Lack of home health reimbursement for telehealth has been a point of contention for stakeholders industry-wide, not just Landers. However, the Centers for Medicare & Medicaid Services (CMS) told agencies it doesn’t have the power to pay them for virtual visits and that the ball was in Congress’s court.

Sen. Susan Collins (R-Maine) is working on it.

“I plan to introduce a bill soon to create a framework to reimburse for telehealth services provided by home health agencies,” she said during Thursday’s hearing.

National Association for Home Care & Hospice (NAHC) President William A. Dombi hinted that congressional action on telehealth reimbursement may be on the horizon last week during a Home Health Care News webinar.

“I think we’re getting closer to making it happen,” Dombi said.

Medicaid home health also got a shout out during the hearing, as testimony after testimony spoke to the deadly toll the coronavirus is taking on the nation’s seniors living in nursing homes, 65% of whom are primarily supported by Medicaid.

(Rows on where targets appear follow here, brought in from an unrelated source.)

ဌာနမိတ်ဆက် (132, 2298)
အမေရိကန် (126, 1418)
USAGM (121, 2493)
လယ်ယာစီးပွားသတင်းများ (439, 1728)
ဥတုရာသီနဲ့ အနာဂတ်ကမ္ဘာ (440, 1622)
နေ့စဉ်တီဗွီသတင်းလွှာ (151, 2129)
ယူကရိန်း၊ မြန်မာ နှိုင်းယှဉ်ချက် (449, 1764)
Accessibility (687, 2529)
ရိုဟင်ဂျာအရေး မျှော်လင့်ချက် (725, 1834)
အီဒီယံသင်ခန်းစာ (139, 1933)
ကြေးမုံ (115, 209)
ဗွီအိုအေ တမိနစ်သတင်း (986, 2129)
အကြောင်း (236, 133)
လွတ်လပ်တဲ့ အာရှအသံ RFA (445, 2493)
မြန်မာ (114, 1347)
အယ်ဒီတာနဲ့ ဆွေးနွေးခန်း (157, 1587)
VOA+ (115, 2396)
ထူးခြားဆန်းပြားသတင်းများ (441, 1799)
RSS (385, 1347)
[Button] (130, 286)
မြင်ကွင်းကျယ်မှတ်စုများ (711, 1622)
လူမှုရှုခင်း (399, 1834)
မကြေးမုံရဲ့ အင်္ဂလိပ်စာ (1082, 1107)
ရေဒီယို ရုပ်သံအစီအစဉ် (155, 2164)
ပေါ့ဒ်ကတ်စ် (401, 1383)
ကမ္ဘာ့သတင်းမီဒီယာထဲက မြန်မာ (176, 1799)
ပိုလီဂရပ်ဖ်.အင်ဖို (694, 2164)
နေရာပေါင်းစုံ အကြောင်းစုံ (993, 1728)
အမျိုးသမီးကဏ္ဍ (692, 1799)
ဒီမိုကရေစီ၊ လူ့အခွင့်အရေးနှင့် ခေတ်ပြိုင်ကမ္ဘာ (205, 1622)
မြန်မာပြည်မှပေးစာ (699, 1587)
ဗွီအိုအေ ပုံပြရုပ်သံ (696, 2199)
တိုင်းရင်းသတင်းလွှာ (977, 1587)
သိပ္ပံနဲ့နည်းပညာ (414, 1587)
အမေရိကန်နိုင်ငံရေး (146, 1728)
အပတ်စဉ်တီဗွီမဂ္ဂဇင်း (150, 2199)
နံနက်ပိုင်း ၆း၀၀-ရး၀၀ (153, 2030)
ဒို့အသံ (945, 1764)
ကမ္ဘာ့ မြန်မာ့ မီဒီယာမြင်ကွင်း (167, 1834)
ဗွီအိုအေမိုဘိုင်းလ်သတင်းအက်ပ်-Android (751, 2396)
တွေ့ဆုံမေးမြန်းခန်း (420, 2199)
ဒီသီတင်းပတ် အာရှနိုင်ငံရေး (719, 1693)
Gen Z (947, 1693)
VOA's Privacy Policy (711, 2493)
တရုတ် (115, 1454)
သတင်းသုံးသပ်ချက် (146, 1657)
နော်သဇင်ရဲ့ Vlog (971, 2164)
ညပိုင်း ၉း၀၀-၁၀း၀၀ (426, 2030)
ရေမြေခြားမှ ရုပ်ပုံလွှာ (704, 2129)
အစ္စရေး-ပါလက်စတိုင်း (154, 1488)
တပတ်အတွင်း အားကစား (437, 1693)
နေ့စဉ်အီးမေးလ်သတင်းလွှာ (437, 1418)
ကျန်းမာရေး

While nursing home residents make up less than 1% of the general population, they’ve accounted for approximately one-third of all COVID-19 deaths nationwide. However, that might not be the case if more of these vulnerable seniors were being cared for at home, suggested Tamara Konetzka — a professor of health economics and health services research at the University of Chicago who specializes in post-acute care.

“We need to enhance the ability of Medicaid beneficiaries to receive home-based services instead of institutional services,” she said.